CDK2/CycE Kinase Assay
CDK2/CycE-inhibitory activity of compounds of the present invention is quantified employing the CDK2/CycE TR-FRET assay as described in the following paragraphs.
Recombinant fusion proteins of GST and human CDK2 and of GST and human CycE, expressed in insect cells (Sf9) and purified by Glutathion-Sepharose affinity chromatography, are purchased from ProQinase GmbH (Freiburg, Germany). As substrate for the kinase reaction biotinylated peptide biotin-Ttds-YISPLKSPYKISEG (C-terminus in amid form) is used which can be purchased e.g. form the company JERINI peptide technologies (Berlin, Germany).

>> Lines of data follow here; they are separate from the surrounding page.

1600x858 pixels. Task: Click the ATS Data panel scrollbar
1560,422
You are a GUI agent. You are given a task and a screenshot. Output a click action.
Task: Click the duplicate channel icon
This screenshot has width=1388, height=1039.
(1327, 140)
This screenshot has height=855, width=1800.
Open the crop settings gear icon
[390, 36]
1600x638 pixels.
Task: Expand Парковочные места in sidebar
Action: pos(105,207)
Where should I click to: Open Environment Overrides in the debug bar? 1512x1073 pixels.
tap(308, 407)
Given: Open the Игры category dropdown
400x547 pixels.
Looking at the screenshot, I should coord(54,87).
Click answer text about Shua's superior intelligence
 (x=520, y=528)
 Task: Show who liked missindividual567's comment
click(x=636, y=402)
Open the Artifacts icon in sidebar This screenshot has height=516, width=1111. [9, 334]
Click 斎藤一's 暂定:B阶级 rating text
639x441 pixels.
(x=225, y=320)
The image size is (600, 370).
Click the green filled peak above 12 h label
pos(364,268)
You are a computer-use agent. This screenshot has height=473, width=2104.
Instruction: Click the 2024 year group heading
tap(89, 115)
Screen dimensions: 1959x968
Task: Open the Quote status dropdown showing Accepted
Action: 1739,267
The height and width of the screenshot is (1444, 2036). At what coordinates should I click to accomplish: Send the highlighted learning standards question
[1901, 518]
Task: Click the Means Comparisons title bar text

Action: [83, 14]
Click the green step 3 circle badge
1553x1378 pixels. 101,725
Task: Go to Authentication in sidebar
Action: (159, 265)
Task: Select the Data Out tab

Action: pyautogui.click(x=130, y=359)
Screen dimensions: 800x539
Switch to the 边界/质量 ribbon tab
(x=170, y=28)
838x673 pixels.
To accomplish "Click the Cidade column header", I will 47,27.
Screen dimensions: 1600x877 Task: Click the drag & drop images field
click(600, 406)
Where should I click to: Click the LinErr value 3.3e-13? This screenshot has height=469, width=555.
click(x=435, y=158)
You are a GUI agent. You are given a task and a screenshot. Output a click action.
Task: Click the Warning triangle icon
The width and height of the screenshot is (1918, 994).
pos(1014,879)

For the assay 50 nL of a 100 fold concentrated solution of the test compound in DMSO is pipetted into a black low volume 384 well microtiter plate (Greiner Bio-One, Frickenhausen, Germany), 2 μL of a solution of CDK2/CycE in aqueous assay buffer [50 mM Tris/HCL pH 8.0, 10 mM MgCl₂, 1.0 mM dithiothreitol, 0.1 mM sodium ortho-vanadate, 0.01% (v/v) Nonidet-P40 (Sigma)] are added and the mixture is incubated for 15 min at 22° C. to allow pre-binding of the test compounds to the enzyme before the start of the kinase reaction. Then the kinase reaction is started by the addition of 3 μL of a solution of adenosine-tri-phosphate (ATP, 16.7 μM=>final conc. in the 5 μL assay volume is 10 μM) and substrate (1.25 μM=>final conc. in the 5 μL assay volume is 0.75 μM) in assay buffer and the resulting mixture is incubated for a reaction time of 25 min at 22° C. The concentration of CDK2/CycE is adjusted depending of the activity of the enzyme lot and is chosen appropriate to have the assay in the linear range, typical concentrations are in the range of 130 ng/ml. The reaction is stopped by the addition of 5 μL of a solution of TR-FRET detection reagents (0.2 μM streptavidine-XL665 [Cisbio Bioassays, Codolet, France] and 1 nM anti-RB(pSer807/pSer811)-antibody from BD Pharmingen [#558389] and 1.2 nM LANCE EU-W1024 labeled anti-mouse IgG antibody [Perkin-Elmer, product no. AD0077, as an alternative a Terbium-cryptate-labeled anti-mouse IgG antibody from Cisbio Bioassays can be used]) in an aqueous EDTA-solution (100 mM EDTA, 0.2% (w/v) bovine serum albumin in 100 mM HEPES/NaOH pH 7.0).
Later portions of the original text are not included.